> GIVEN ENTRIES
○ ○ ○ ○ ○

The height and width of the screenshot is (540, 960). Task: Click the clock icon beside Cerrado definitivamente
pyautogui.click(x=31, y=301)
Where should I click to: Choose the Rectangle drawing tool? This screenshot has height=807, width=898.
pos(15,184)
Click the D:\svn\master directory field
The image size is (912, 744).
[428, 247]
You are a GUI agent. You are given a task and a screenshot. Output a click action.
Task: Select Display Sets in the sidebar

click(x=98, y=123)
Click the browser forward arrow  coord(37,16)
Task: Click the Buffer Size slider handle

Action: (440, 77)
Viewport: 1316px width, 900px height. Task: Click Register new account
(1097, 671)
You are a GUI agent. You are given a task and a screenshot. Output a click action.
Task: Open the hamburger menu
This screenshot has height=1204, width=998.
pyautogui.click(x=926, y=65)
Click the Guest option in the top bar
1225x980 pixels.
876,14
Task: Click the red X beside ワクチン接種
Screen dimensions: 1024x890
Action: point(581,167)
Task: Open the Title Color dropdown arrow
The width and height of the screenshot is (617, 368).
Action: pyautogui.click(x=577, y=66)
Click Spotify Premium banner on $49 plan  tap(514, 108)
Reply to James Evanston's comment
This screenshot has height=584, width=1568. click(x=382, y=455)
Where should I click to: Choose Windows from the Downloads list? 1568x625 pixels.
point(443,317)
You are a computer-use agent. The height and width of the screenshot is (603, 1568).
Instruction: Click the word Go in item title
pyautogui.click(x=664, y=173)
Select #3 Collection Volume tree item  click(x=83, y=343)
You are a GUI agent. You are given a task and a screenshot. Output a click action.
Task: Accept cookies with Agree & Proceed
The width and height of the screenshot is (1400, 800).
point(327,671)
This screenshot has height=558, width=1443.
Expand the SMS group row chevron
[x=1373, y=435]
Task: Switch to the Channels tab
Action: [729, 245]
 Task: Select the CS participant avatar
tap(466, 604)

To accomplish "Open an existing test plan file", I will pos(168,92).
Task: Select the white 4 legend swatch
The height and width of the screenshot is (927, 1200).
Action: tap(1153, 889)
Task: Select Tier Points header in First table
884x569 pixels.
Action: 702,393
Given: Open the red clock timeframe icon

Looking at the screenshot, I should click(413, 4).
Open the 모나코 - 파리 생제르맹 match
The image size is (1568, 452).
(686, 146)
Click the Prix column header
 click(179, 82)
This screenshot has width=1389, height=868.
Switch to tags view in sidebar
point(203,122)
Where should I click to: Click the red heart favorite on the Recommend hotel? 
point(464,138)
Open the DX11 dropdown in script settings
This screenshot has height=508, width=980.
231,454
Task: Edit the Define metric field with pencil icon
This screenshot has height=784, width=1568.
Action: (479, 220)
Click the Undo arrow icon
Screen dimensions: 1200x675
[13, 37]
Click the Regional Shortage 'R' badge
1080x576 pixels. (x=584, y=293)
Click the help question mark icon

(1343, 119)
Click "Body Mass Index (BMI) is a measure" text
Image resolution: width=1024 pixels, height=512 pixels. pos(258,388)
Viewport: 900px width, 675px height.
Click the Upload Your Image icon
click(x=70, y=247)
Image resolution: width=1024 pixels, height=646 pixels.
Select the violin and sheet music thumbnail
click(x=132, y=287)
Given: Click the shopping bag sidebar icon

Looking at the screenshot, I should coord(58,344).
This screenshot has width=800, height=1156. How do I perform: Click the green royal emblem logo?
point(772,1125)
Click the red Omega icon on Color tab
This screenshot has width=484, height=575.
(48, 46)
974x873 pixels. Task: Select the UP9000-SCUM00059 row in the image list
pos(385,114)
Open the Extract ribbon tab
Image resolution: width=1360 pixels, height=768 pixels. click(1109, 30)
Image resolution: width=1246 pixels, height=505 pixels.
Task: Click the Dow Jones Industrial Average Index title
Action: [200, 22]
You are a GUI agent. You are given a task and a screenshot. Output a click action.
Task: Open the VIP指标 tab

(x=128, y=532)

○ ○ ○ ○ ○

> TASK OBJECTIVE
From the line containing "Open the Extract ribbon tab" through the last line of the entries above, print every line exactly, including both ends, and nothing else.

> YOUR SOLUTION
Open the Extract ribbon tab
Image resolution: width=1360 pixels, height=768 pixels. click(1109, 30)
Image resolution: width=1246 pixels, height=505 pixels.
Task: Click the Dow Jones Industrial Average Index title
Action: [200, 22]
You are a GUI agent. You are given a task and a screenshot. Output a click action.
Task: Open the VIP指标 tab

(x=128, y=532)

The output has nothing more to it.